Given request:
Write out the lines between the one holding "How do I perform: Expand" and the one holding "[x=228, y=303]", inclusive, as a JSON list of strings, one string per line, with blank lines skipped. Leave the pictures out.

Recorded data:
══════════
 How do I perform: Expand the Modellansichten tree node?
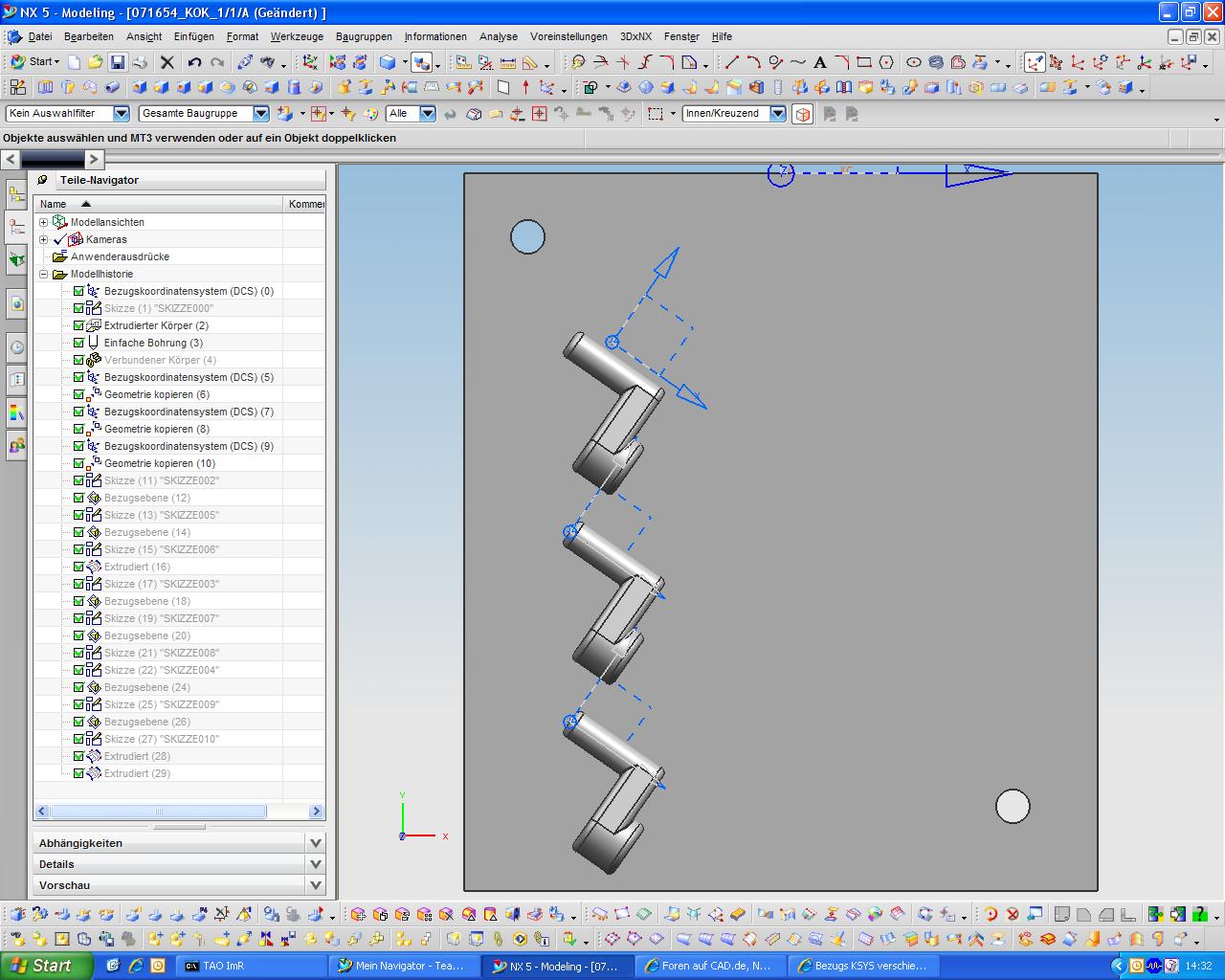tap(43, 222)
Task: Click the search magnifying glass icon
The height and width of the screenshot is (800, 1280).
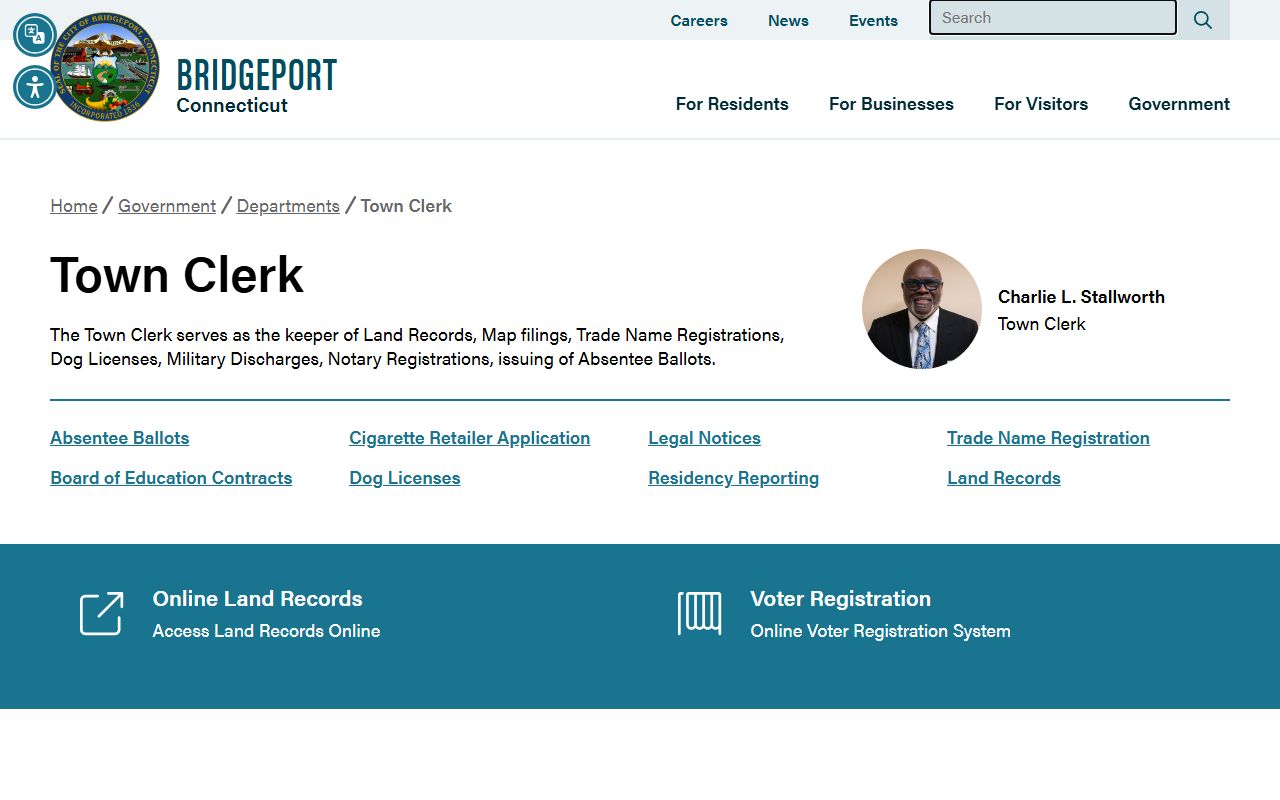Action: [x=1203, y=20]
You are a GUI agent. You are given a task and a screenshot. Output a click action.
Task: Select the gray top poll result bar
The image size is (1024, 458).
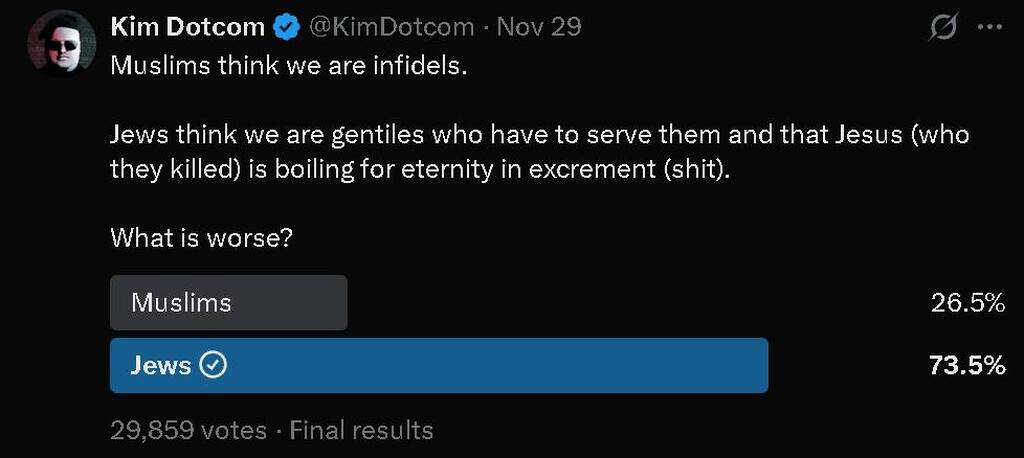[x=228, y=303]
══════════
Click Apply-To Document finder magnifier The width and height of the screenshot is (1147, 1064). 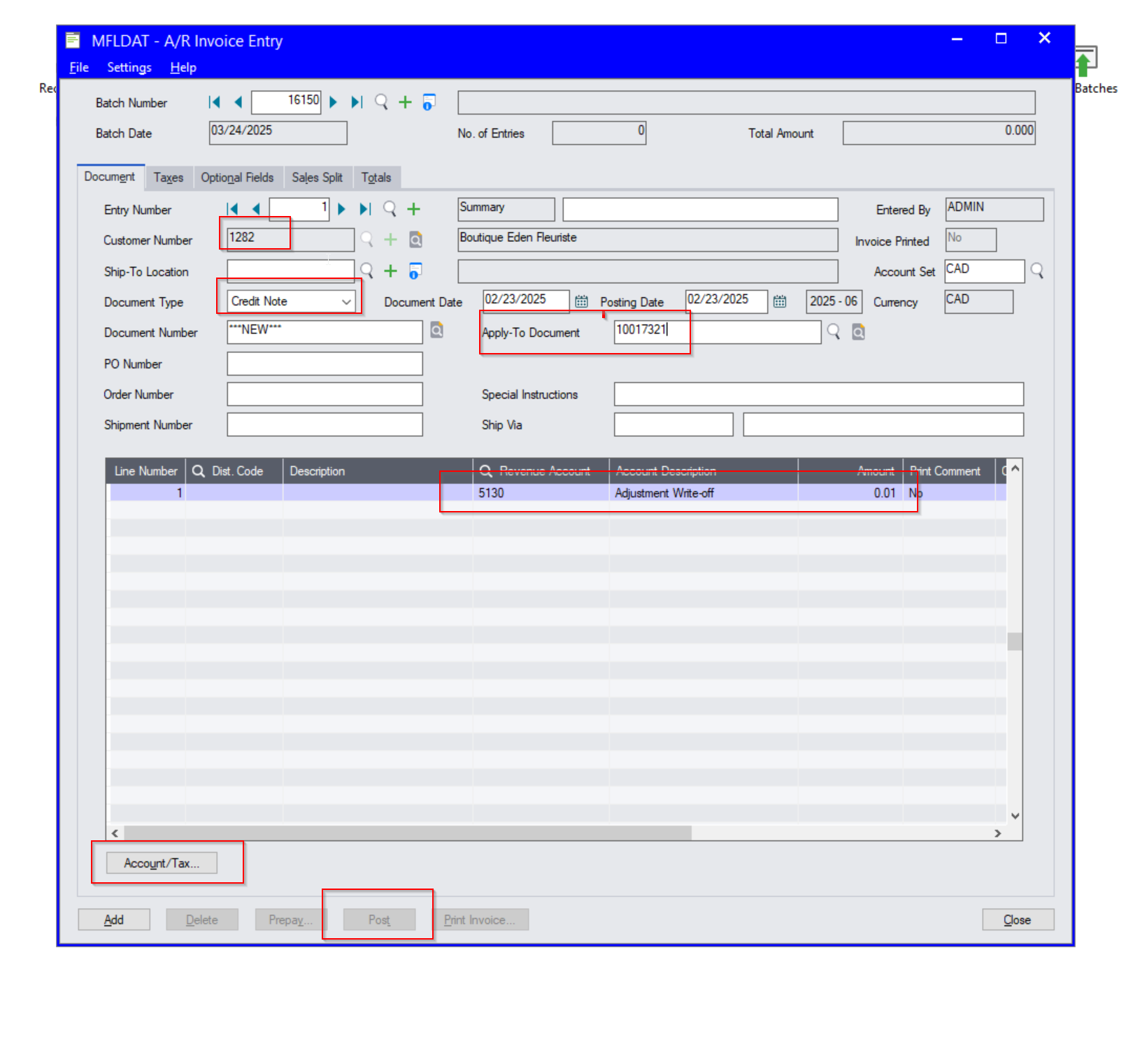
══════════
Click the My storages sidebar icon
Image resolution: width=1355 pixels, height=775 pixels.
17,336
══════════
Written solution:
[
  " How do I perform: Expand the Modellansichten tree node?",
  "tap(43, 222)",
  "Task: Click the search magnifying glass icon",
  "The height and width of the screenshot is (800, 1280).",
  "Action: [x=1203, y=20]",
  "You are a GUI agent. You are given a task and a screenshot. Output a click action.",
  "Task: Select the gray top poll result bar",
  "The image size is (1024, 458).",
  "[x=228, y=303]"
]